I like the idea of diary writing and journaling, except that I rarely make the time to write anything in them. And of course, I like the idea of blogging too, except that I’m still a bit unsure of putting my thoughts out there to the wide world, still being a bit shy & unsure of myself at times. (Maybe blogging will help that too in time?)
But generally I appreciate the concept of reflection – putting your thoughts, feelings and ideas down somewhere concrete, so that you can step back and think over them more clearly.
And so this week, I had the opportunity to introduce this practice to my son. He is 13, currently going through puberty, Year 7 in High School, and bullying. He also has Asperger’s. His social interactions aren’t too bad, but if he is stressed or overwhelmed, then confusion, frustration and anger are inevitable.
He had a meltdown at a friend’s birthday party this weekend (he was in such a bad state when he came home that I doubt he’ll ever be invited to another one again). He went with stubborn preconceived notions of how the day would go, and when things went differently, well, it wasn’t pretty. I could pick out the things that went wrong, blame this and that, but it won’t change things. We just move on & deal with it, and hope that next time will be better.
I felt so bad for him, because I couldn’t change the result and make it all better for him. What’s done is done. But I could try to change his outlook afterwards. And so I introduced him to the process of self-reflection through reflective journaling.
Reflective journaling is a technique that any of us can use, with so many benefits. Great for teachers, great for students. This blog is an example of sorts. Another lovely example of reflective journaling in education, great for us teacher-types, can be found here:
We discussed the basic concept, and he was offered 2 choices: book or computer. Being the type of kid that still thinks of computers as a toy rather than a tool, he opted for that. But that’s ok, because I saw hidden benefits that he didn’t.
- He gets to practice his typing skills, which will help him in school;
- he broadens & grows his understanding of ICT from fun toy to productive tool;
- he can cut & paste pictures into it, so it can be as visual as he wants, helpful for ASD visual learners;
- he can play with fonts, backgrounds, multimedia files, etc, and use the creative opportunity to positively transform his mood and his attitude to this process;
- and by reflecting on the emotions he writes about, like social stories, he may be able to enhance his sense of empathy, often limited in children with Asperger’s and ASD.
Even though I had to model it for him a bit at first, he got the basic hang of it quite well. I was quite surprised with what he’s created so far. And so, I’ve encouraged him to stick with it. He’s done 2 entries so far this week. I may even try to encourage a written one for him as well later, to scribble artwork, etc, and improve his fine-motor skills, which suffer in many ASD kids.

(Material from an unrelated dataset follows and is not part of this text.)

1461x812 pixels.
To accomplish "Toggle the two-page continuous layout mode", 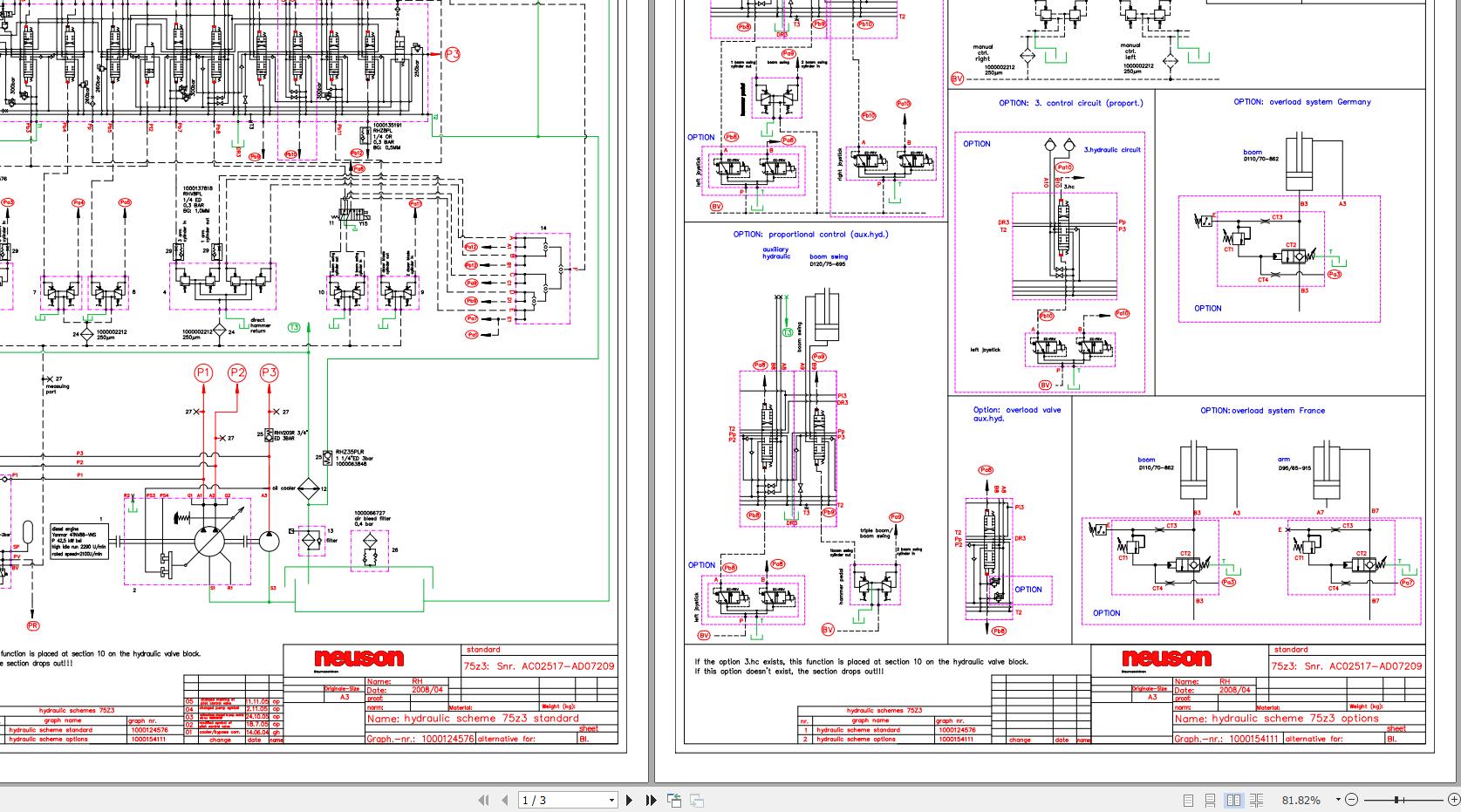I will pyautogui.click(x=1257, y=800).
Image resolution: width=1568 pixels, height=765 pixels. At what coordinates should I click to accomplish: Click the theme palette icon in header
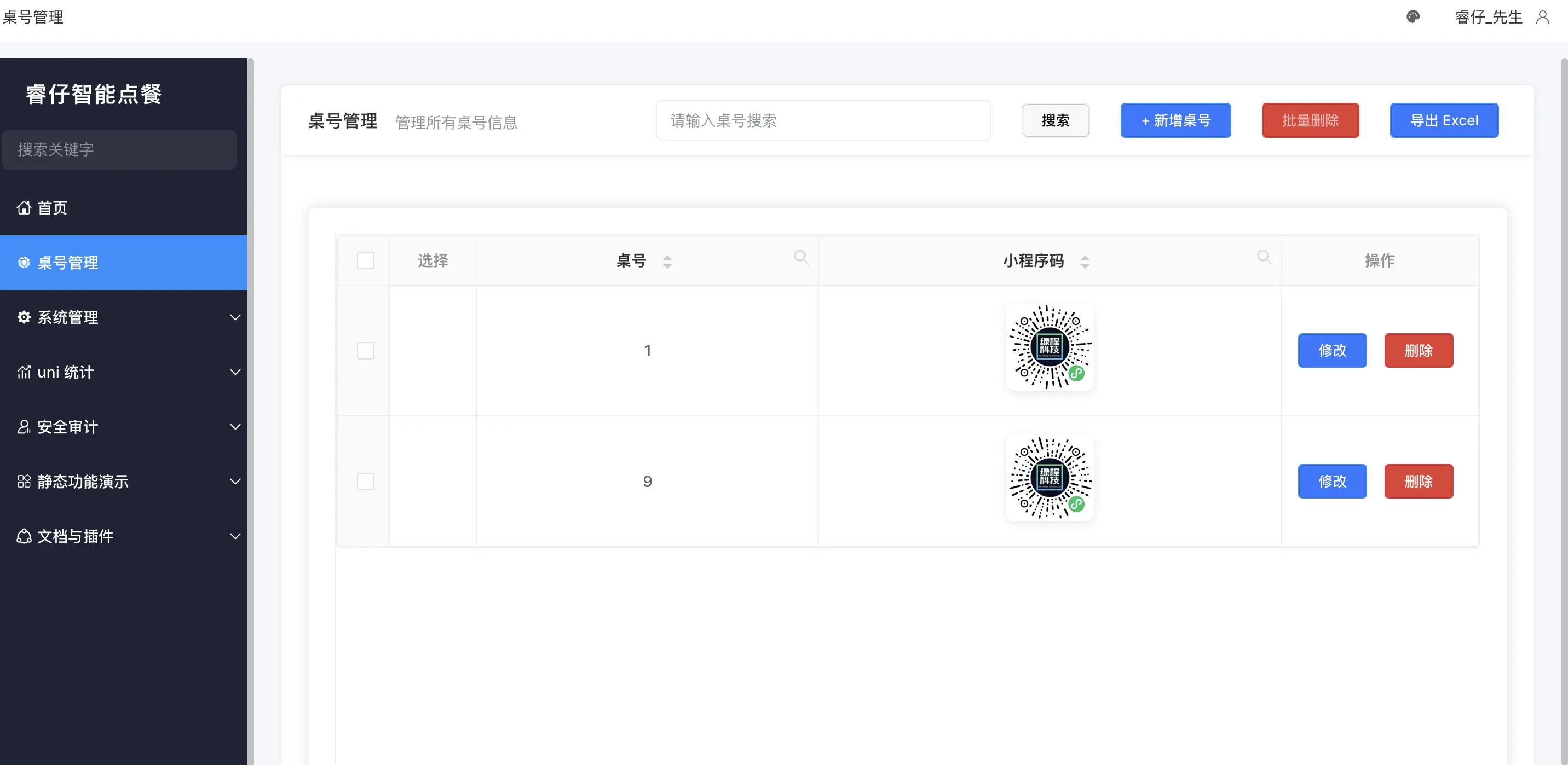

For the time being, I prefer to keep his journaling off-line, while his anger may still get him in trouble. All it takes is to name one person, and all manner of troubles may ensue. So we’ll play it safe for now. He may be interested in blogging one day. But regardless of which medium we use, I remain hopeful that this may be a positive practise that he can rely on in future to regulate his own moods & reactions, and hopefully grow as a human being, as the wonderful young man I know him to be.